● PROBLEM TO WORK ON
Please copy out the lines in the entries that contain "Your".

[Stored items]
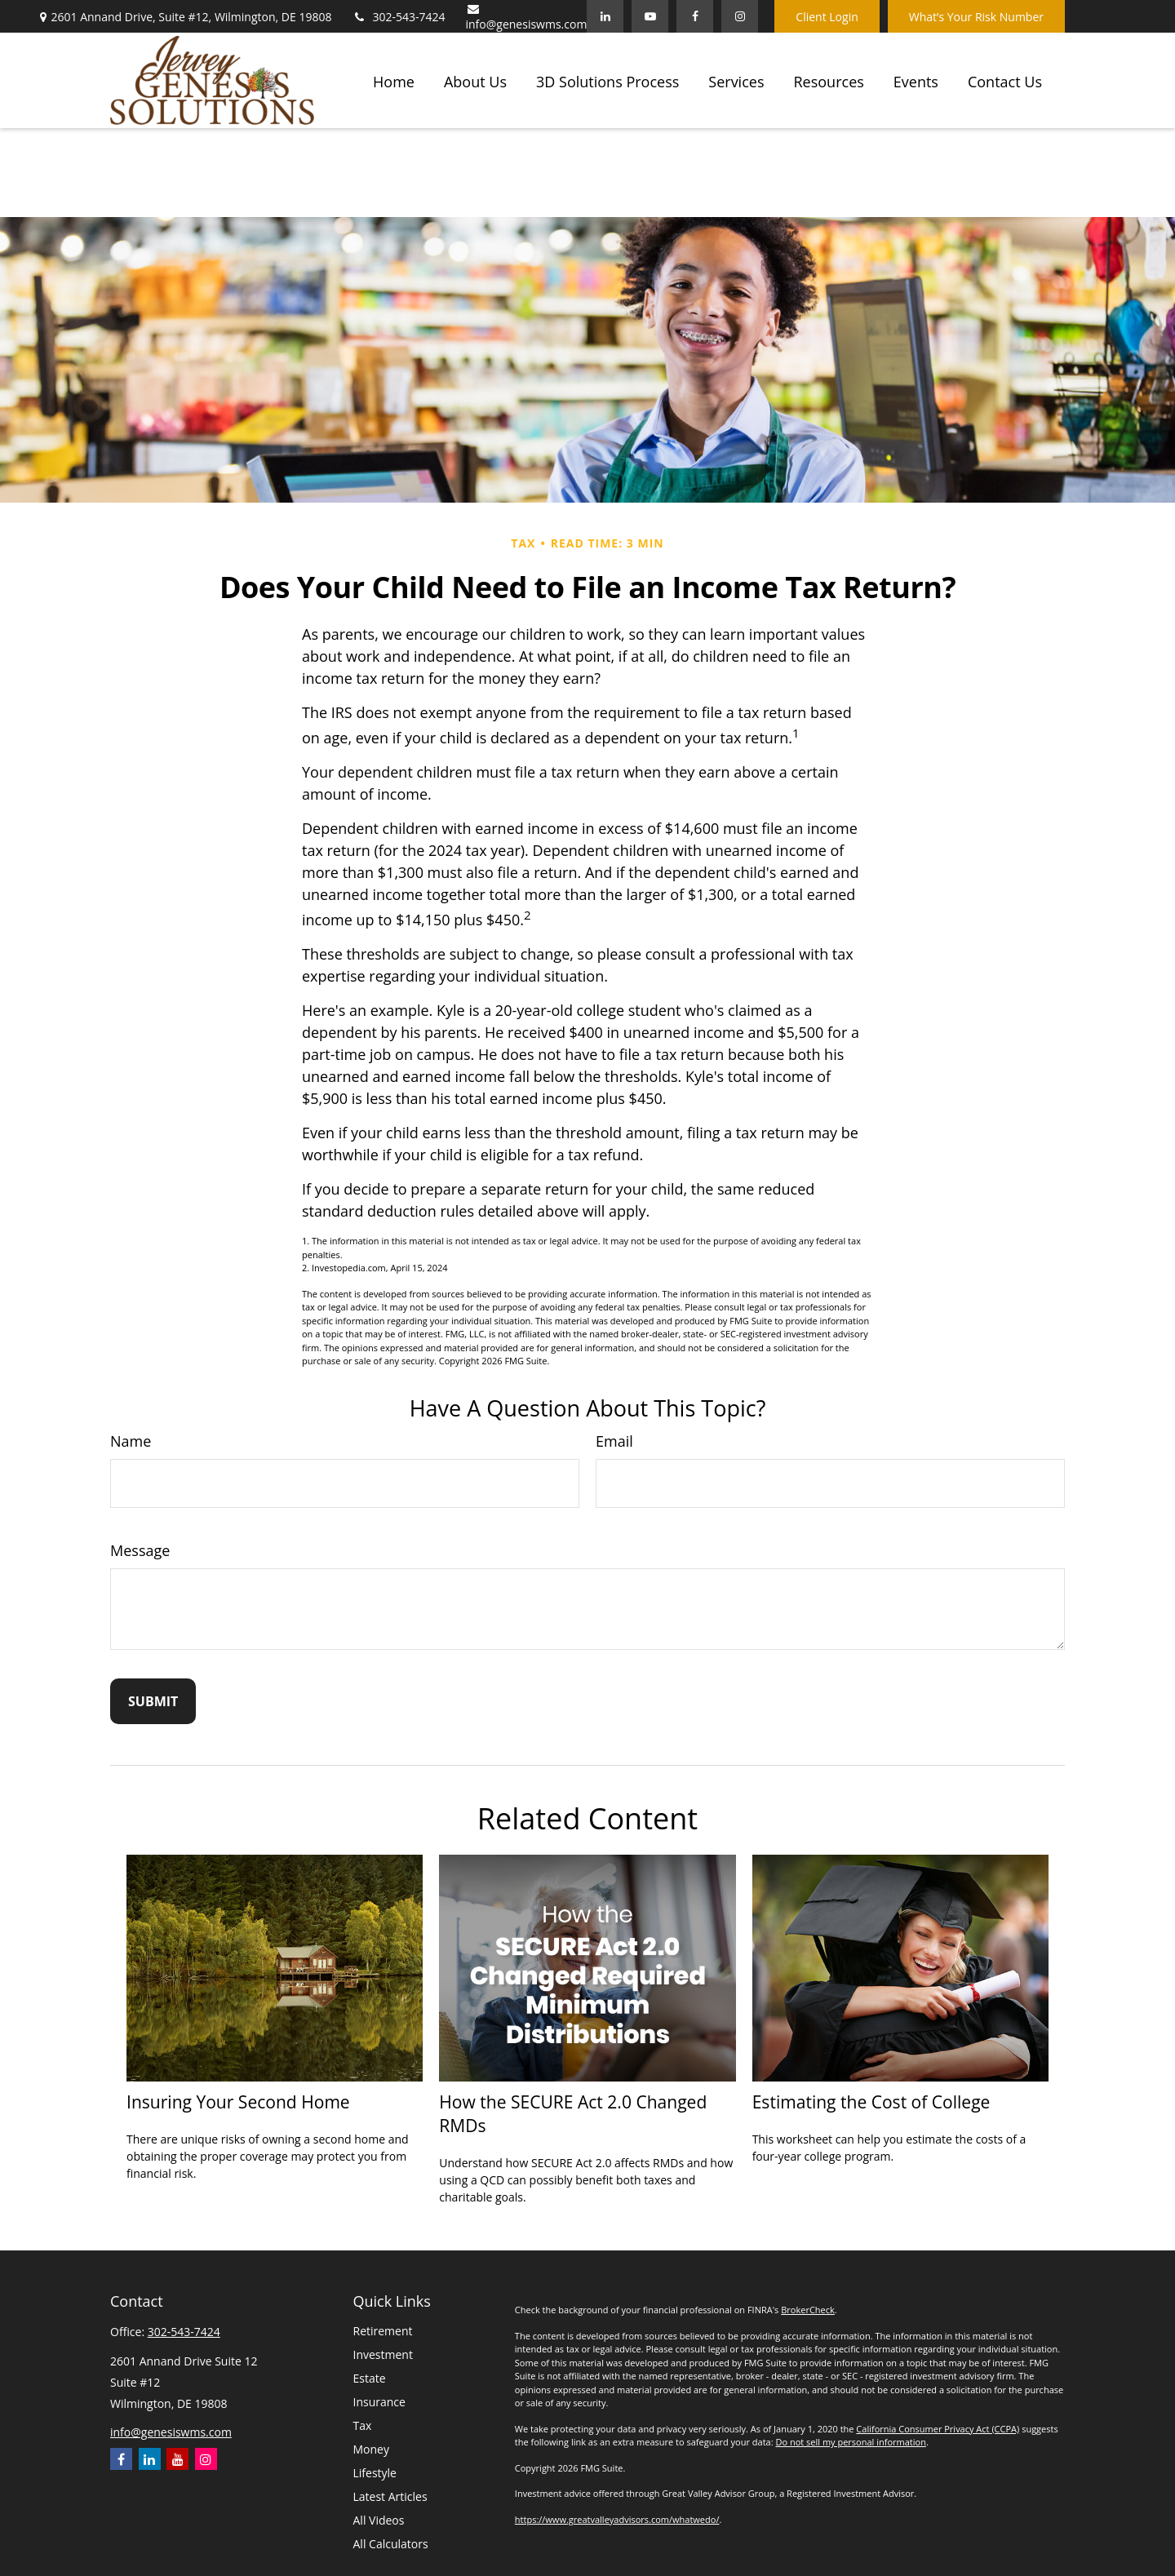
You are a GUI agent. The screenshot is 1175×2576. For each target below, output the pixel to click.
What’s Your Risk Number (976, 16)
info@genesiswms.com (527, 17)
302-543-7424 (398, 16)
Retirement (383, 2331)
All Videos (379, 2520)
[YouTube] (650, 16)
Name (130, 1441)
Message (140, 1550)
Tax (362, 2425)
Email (614, 1441)
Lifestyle (375, 2473)
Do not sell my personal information (850, 2442)
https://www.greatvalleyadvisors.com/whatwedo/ (617, 2519)
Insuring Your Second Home (238, 2101)
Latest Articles (390, 2496)
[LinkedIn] (605, 16)
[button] (393, 80)
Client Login (827, 16)
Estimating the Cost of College (871, 2101)
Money (371, 2449)
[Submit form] (153, 1701)
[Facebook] (694, 16)
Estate (369, 2378)
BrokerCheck (808, 2309)
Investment (383, 2354)
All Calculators (390, 2544)
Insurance (379, 2402)
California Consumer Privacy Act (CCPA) (937, 2429)
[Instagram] (206, 2459)
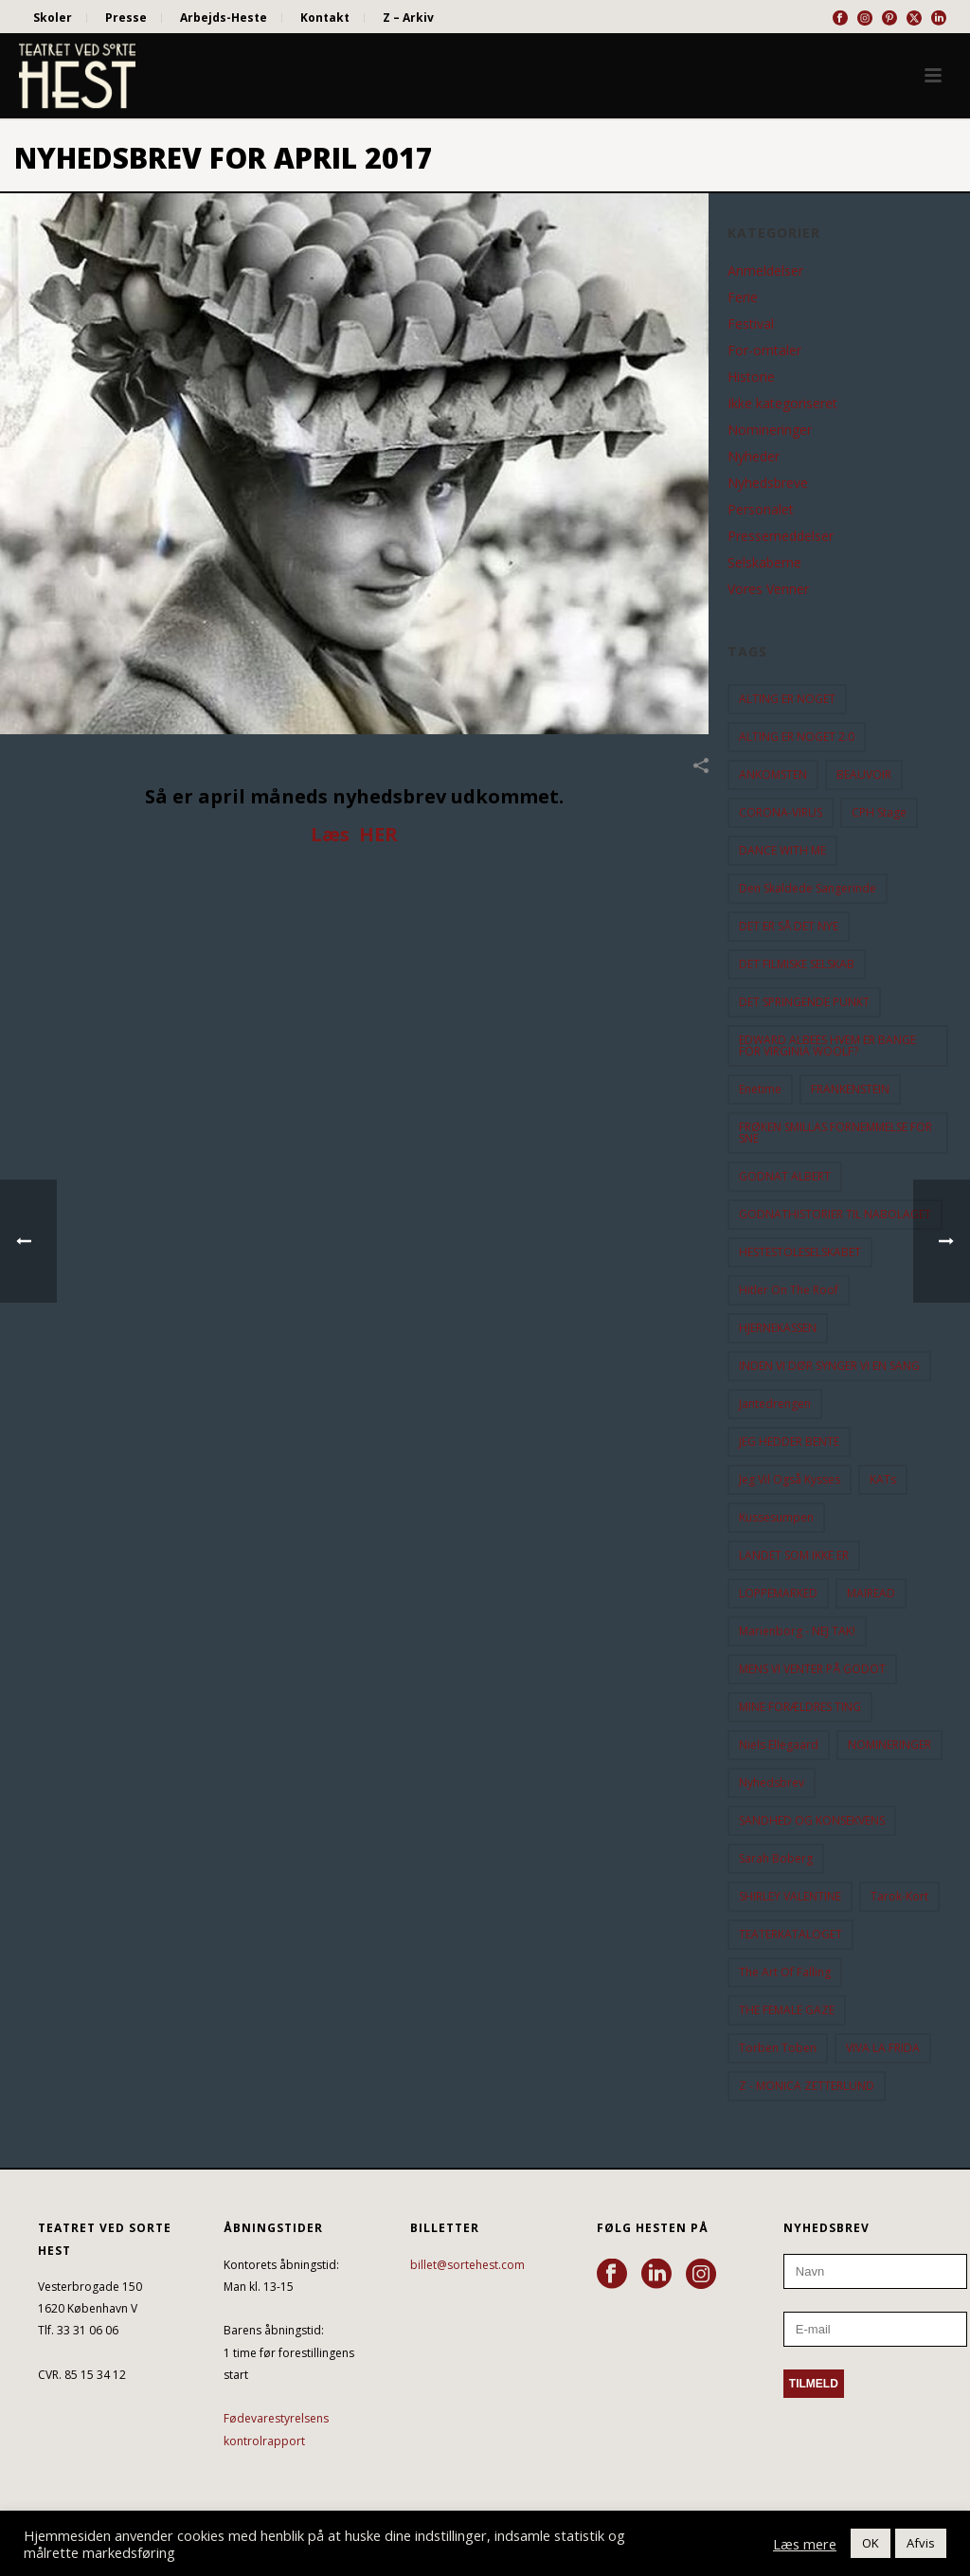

● WRITTEN REPLY
What’s Your Risk Number (976, 16)
Insuring Your Second Home (238, 2101)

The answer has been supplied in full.